Si le cœur de la figure du citoyen administratif nous est apparent, il est moins aisé d’en tracer les contours, en particulier à l’égard de celle du citoyen politique pris en tant que contribuable ou qu’électeur. Par exemple, quand le Bureau du Sénat décide le 11 mars 2015 que la liste des collaborateurs de sénateurs sera désormais publiée sur le site du Sénat, il n’est pas évident de savoir si le destinataire entendu de cette mesure est le citoyen administratif ou le citoyen politique. La correspondance entretenue par le collaborateur d’un sénateur au nom de ce dernier pourrait avoir le caractère d’un acte administratif (CE, 30 déc. 1998, Association de sauvegarde des vallées et de prévention des pollutions, req. n° 172761, Lebon 912), la liste des collaborateurs intéresserait alors le citoyen administratif. En outre, le citoyen politique verrait dans la liste des collaborateurs un moyen de s’assurer que ses représentants sont exemplaires et ne peuvent être soupçonnés de népotisme abusif.

Les contours de la figure du citoyen administratif sont incertains et il convient de ne pas expliquer ce phénomène par le seul caractère éminemment politique du droit administratif des assemblées parlementaires.

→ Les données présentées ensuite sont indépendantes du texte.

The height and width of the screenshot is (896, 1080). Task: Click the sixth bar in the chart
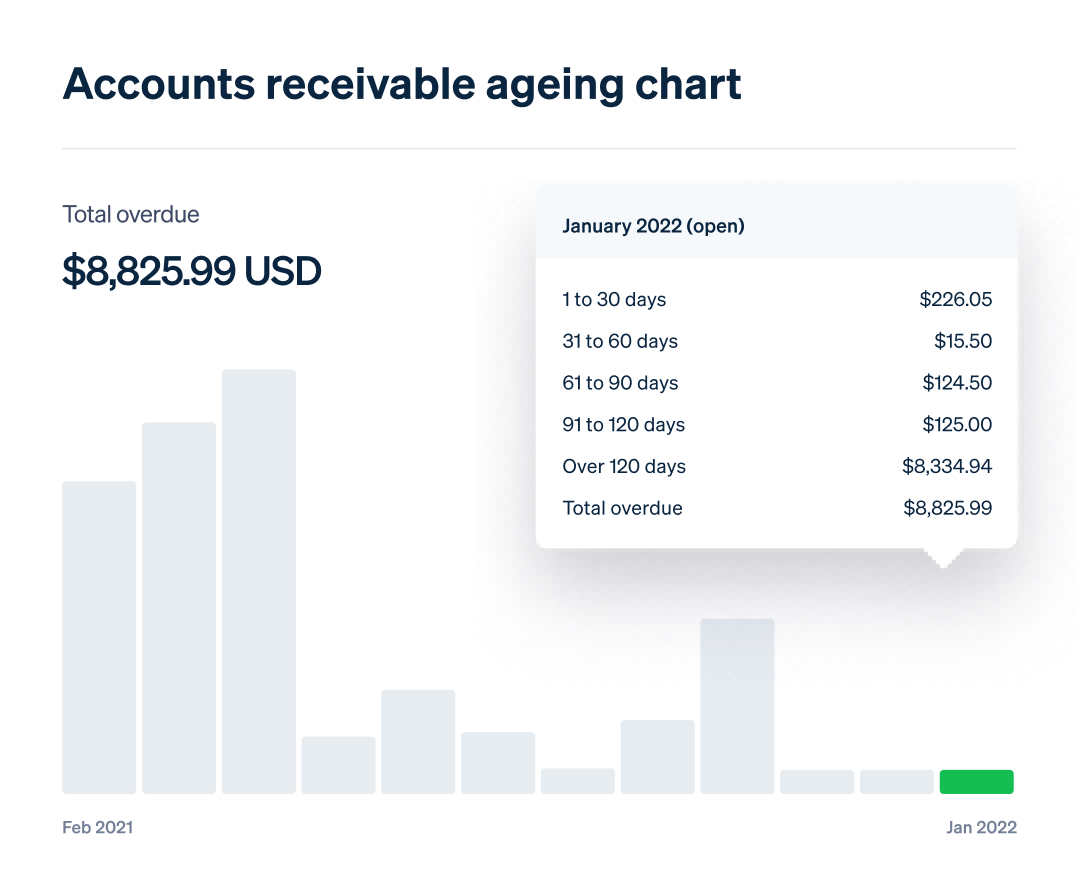(498, 763)
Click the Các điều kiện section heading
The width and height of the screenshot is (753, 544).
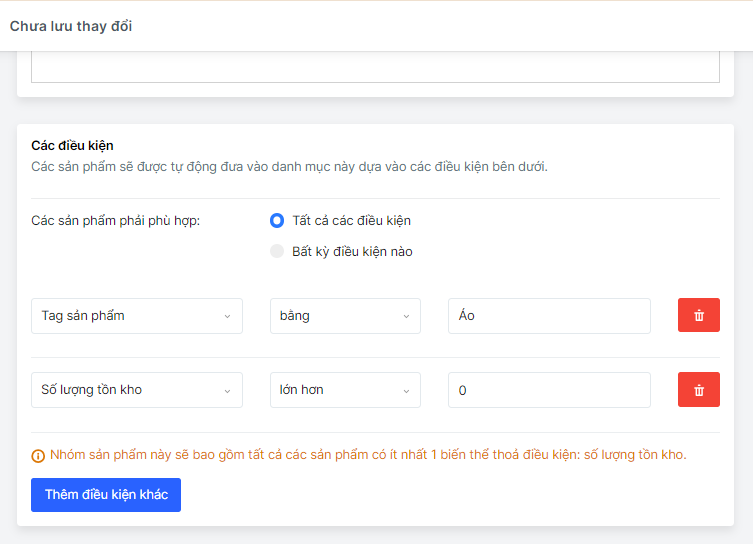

Du reste, la démocratie administrative ne s’est déployée qu’à titre partiel au Parlement. En effet, les assemblées parlementaires en sont davantage à l’« administration démocratisée » qu’à la « démocratie administrative » (Jacques Chevallier, « De l’administration démocratique à la démocratie administrative », Revue française d’administration publique, 2011/1 (n° 137-138), p. 217-227), étant donné que le destinataire de l’action administrative ne bénéficie pas de l’exigibilité des droits dont il jouit en tant que citoyen administratif, en premier lieu du droit d’accès aux documents administratifs. En réalité, la démocratie administrative au Parlement est peut-être d’une toute autre nature que celle consacrée par le CRPA : l’article 7 de la loi du 12 avril 2000 relative aux droits des citoyens dans leurs relations avec les administrations, loi que le CRPA codifie, n’est-il pas venu restreindre le droit d’accès aux actes d’administration du Parlement ?

Vous pouvez citer cet article comme suit :
Journal du Droit Administratif (JDA), 2016, Dossier 02 « Les relations entre le public & l’administration » (dir. Saunier, Crouzatier-Durand & Espagno) ; Art. 82.